*THE PROBLEM*: Say the number of lines in the records below that hold the word "banner", and only that number.
EXERCISE INPUTS START
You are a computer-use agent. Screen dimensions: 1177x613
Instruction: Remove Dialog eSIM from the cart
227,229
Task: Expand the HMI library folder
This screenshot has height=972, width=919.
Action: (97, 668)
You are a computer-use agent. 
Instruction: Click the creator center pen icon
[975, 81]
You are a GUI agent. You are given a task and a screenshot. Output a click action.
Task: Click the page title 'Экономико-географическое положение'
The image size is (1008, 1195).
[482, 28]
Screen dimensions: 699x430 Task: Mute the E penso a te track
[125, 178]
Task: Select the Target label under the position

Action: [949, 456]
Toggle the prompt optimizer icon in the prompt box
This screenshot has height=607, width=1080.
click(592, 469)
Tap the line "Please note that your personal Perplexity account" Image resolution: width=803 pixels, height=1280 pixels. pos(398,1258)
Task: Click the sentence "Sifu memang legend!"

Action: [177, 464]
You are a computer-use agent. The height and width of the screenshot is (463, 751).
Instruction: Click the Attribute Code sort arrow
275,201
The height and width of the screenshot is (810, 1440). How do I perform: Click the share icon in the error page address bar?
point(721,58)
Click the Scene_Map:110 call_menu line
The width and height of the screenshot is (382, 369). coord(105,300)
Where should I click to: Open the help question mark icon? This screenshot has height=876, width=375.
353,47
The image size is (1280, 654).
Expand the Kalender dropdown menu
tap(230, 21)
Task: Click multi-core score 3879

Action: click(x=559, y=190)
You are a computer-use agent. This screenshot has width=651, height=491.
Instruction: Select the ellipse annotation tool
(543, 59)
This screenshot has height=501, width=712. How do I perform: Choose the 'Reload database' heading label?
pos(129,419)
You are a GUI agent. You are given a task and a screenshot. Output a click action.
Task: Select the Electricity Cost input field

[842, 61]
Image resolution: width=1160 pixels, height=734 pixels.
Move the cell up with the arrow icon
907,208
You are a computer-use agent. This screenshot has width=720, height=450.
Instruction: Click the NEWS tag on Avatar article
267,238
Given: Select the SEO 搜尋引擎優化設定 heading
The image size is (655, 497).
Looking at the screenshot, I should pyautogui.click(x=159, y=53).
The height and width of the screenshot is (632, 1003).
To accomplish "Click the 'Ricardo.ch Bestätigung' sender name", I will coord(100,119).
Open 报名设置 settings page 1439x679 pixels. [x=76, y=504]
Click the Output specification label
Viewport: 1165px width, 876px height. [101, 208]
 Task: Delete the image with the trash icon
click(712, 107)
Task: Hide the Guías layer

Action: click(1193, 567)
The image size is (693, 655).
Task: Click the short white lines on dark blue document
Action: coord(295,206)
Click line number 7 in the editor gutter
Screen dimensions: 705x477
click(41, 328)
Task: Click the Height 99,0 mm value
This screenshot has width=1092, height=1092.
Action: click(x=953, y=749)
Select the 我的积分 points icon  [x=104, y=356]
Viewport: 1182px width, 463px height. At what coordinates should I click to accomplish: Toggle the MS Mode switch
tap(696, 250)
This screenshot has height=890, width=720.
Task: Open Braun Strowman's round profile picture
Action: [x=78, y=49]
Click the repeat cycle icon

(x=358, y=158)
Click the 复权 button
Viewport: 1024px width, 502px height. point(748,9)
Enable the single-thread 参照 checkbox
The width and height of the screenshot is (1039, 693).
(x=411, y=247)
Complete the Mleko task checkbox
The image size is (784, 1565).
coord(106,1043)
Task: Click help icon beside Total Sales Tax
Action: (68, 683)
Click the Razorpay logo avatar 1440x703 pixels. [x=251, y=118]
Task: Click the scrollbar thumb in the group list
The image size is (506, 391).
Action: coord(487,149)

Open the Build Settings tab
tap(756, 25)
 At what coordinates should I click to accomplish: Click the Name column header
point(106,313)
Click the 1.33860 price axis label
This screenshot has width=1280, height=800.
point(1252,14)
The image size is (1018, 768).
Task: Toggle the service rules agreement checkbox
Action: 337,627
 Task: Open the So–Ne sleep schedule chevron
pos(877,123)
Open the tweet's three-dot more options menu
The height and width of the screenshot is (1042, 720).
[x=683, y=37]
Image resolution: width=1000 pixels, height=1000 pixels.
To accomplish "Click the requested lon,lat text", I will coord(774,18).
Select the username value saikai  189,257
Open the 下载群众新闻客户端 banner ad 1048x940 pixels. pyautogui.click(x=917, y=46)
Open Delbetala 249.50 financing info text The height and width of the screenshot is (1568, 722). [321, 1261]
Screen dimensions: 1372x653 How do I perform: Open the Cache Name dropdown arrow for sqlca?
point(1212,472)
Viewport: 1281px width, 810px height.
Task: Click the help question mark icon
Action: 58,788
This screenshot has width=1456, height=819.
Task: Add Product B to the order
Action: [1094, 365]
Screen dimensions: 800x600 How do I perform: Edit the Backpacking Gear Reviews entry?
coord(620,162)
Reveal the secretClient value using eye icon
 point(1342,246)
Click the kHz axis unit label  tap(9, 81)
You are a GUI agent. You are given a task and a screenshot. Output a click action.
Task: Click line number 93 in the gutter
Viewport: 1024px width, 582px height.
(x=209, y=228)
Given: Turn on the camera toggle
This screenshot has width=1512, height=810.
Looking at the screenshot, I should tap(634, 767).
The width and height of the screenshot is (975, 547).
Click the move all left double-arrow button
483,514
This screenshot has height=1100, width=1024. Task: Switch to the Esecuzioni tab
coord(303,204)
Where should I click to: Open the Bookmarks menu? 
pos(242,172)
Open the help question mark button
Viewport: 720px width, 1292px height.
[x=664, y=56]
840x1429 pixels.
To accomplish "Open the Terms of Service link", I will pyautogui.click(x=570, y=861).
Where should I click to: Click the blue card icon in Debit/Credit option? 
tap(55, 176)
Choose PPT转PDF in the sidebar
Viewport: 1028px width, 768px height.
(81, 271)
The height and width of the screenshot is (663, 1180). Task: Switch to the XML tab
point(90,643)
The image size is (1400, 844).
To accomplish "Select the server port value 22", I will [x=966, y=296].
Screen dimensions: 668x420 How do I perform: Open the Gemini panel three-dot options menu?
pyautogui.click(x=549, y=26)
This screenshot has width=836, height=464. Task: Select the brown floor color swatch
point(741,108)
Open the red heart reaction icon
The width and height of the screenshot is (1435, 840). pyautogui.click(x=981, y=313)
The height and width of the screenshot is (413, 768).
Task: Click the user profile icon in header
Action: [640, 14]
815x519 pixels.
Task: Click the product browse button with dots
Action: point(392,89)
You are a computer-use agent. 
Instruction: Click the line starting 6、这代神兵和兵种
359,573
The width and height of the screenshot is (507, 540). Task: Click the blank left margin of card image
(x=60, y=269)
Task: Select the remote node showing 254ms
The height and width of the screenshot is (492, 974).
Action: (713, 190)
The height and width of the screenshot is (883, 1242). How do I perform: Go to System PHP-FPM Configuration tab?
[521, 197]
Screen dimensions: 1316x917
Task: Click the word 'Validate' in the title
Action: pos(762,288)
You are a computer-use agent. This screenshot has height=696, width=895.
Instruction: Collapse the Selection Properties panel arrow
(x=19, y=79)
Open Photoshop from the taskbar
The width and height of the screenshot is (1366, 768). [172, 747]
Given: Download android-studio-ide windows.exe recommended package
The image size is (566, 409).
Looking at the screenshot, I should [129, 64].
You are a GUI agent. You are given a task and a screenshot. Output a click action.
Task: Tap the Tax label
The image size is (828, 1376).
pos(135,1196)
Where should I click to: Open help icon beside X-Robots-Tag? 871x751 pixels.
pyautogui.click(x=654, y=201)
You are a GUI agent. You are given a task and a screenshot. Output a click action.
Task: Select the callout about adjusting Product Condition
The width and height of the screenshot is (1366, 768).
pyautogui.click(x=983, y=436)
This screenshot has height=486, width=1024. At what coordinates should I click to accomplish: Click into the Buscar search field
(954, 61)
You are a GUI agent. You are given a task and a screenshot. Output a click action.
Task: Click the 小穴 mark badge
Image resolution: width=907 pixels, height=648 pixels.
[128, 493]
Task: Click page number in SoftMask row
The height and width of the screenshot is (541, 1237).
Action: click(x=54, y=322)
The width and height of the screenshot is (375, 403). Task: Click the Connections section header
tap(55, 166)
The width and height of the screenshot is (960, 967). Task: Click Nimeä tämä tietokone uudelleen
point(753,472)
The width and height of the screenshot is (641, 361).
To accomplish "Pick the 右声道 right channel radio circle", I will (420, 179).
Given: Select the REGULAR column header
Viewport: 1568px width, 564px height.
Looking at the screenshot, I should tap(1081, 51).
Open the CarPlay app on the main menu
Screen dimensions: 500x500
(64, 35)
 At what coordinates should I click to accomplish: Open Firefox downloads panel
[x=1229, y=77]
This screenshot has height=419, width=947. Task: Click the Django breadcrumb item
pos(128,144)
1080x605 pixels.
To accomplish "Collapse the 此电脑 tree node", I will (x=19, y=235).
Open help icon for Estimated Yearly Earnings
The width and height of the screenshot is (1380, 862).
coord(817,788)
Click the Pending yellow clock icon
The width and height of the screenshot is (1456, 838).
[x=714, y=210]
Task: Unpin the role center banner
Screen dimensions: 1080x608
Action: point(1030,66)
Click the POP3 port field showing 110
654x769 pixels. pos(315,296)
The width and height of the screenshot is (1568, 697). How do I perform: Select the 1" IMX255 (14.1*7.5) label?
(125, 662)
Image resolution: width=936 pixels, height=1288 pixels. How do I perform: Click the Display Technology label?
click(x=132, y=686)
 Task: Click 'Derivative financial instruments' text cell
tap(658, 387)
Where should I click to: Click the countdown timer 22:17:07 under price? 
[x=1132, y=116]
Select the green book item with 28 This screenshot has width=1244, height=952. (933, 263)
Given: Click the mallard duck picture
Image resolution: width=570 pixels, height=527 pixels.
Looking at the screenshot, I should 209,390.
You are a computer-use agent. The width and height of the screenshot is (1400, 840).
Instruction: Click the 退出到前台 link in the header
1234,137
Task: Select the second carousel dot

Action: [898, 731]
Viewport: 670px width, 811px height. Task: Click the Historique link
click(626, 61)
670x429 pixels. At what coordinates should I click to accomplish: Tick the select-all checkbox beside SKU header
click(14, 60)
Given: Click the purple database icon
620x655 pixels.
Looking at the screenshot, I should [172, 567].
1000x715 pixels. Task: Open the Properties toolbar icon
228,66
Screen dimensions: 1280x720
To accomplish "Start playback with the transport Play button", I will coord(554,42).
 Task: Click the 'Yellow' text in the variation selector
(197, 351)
EXERCISE INPUTS END
*YOUR SOLUTION*: 2